Figure 4Evolution of the pathogenicity of influenza virus as a function of dietary selenium intake in mice. Influenza A/Bangkok/1/79 (H3N2) virus was inoculated in mice that were previously fed with selenium adequate or deficient diet for four weeks. This virus induces mild pneumonitis in selenium-adequate mice but a severe lung pathology in selenium deficient mice [95,121,122,123,124]. Various parameters, including the time of lung inflammation, the number of immune cells, the nucleotide mutations of the isolated influenza viruses, the oxidation status of glutathione (reduced/oxidized), the GPX and SOD enzymatic activities in the lung, were evaluated and compared between selenium adequate (left column) and deficient (middle column) mice. The low and high virulent H3N2 viruses are represented in blue and yellow respectively. The virus recovered from selenium-deficient mice was inoculated in selenium-adequate mice to evaluate its pathogenicity. Consistent with the observations made with coxsackie virus, the mutations of the influenza viral genome increased the pathogenicity of the virus, which can now induce severe lung pathology even in selenium adequate mice [95,121,122,123,124].

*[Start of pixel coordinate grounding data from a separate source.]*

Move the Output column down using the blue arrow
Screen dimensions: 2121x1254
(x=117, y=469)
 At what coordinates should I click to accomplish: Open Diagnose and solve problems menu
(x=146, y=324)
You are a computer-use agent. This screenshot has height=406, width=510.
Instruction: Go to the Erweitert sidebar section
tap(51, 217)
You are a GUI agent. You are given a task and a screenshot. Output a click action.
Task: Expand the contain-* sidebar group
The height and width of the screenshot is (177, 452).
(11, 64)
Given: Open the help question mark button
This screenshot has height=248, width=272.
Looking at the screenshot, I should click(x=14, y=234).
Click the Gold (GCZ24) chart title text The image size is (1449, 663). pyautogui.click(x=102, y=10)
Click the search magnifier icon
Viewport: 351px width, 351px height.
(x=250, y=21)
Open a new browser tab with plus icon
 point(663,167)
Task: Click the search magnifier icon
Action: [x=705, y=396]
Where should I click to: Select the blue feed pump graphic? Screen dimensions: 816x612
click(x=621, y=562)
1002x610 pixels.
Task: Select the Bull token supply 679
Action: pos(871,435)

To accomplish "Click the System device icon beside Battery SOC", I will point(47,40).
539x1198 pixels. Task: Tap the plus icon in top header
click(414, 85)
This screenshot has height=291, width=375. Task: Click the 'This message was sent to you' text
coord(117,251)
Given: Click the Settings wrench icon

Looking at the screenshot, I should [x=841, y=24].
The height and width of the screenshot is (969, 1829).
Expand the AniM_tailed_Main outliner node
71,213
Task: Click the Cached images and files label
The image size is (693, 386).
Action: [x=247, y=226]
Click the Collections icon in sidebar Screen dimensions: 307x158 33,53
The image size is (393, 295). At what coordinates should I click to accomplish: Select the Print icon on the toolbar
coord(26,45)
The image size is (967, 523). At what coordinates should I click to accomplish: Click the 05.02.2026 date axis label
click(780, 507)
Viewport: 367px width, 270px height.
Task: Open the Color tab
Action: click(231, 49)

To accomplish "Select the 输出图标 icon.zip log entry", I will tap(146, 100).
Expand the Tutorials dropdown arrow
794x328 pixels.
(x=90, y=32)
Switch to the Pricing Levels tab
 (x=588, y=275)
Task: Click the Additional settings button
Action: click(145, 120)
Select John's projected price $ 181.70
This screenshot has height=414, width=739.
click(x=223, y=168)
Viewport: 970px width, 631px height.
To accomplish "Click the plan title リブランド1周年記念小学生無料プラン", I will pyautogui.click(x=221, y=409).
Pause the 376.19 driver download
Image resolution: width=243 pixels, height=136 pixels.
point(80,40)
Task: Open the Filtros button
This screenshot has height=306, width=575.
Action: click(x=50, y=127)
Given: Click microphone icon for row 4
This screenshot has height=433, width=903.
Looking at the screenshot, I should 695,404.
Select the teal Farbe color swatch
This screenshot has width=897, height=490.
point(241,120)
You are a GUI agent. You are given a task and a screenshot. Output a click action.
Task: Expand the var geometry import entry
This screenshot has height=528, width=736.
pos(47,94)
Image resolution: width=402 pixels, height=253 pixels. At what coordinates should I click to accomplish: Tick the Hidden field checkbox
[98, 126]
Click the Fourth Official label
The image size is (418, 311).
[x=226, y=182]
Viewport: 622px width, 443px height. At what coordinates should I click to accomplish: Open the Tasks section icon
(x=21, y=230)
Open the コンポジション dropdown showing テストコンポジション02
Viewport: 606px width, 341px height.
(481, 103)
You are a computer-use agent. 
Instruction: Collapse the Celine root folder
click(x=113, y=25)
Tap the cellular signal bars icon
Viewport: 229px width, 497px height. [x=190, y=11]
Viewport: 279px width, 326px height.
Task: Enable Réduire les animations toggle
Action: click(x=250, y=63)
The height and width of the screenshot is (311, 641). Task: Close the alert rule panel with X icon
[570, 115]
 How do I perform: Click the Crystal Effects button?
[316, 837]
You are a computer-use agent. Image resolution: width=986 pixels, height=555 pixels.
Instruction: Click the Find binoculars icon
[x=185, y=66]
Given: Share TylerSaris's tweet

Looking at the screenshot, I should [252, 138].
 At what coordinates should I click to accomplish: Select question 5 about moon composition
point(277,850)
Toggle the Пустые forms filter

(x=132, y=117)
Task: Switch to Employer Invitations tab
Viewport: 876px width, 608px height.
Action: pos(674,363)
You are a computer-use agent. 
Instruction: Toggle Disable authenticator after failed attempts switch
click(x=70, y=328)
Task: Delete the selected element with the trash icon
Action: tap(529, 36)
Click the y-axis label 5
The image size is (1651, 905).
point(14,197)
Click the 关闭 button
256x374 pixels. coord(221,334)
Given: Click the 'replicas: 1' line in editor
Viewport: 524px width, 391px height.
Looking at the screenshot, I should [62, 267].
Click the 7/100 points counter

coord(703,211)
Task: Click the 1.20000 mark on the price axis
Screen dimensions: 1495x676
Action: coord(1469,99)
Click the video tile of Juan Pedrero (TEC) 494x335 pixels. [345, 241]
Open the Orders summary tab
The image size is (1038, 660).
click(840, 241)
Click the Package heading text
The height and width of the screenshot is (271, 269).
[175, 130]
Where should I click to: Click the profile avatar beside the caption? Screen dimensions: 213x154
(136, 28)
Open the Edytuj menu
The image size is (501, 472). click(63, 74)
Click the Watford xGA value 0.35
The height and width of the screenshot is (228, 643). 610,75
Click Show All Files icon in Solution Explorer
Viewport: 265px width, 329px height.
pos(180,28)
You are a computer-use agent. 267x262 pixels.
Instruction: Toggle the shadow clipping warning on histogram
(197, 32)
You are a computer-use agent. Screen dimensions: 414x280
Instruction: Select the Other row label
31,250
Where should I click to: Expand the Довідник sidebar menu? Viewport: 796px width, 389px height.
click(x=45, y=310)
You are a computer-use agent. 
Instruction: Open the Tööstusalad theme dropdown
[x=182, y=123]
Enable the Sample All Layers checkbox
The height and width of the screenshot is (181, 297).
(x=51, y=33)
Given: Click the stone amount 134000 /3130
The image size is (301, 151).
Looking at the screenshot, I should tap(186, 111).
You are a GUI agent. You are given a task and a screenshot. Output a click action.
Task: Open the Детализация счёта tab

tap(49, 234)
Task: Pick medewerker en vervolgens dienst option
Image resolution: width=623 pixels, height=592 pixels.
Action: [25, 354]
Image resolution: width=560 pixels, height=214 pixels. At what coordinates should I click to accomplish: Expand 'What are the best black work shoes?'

Figure 5Gene structures and amino acid sequences of the selenoproteins present in the viral genomes of molluscum contagiosum virus subtype 1 (MCV1) (A,B) and of fowlpox virus (FPV) (C,D) in comparison with their respective human orthologs, GPX1 and GPX4 [175,176]. (A) Location of the typical features of a selenoprotein gene (coding sequence, TGA codon and SECIS element) in human GPX1 gene in comparison with those of MCV1 GPX gene. For clarity reasons, the introns of human gene have been removed, but the position of splice sites is indicated by a dashed bar. (B) Amino acid sequence alignment of human GPX1 (P07203) with MCV1 GPX (Q98234). Identical and similar amino acids in both sequences are highlighted in black and grey, respectively. The selenocysteine amino acid (U, in one-letter code) is highlighted in yellow. (C) Comparison of the location of selenoprotein gene features in human GPX4 gene with those of FPV GPX and Canarypox virus (CPV) GPX genes. The replacement of the TGA (selenocysteine) codon by a TGC (Cysteine) one in CPV GPX gene is indicated in green. (D) Amino acid sequence alignment of human GPX4 (P36969) with FPV GPX (Q70H87) and CPV GPX (Q6VZR0). In-frame SECIS elements in the C-terminal region of FPV GPX are highlighted in red.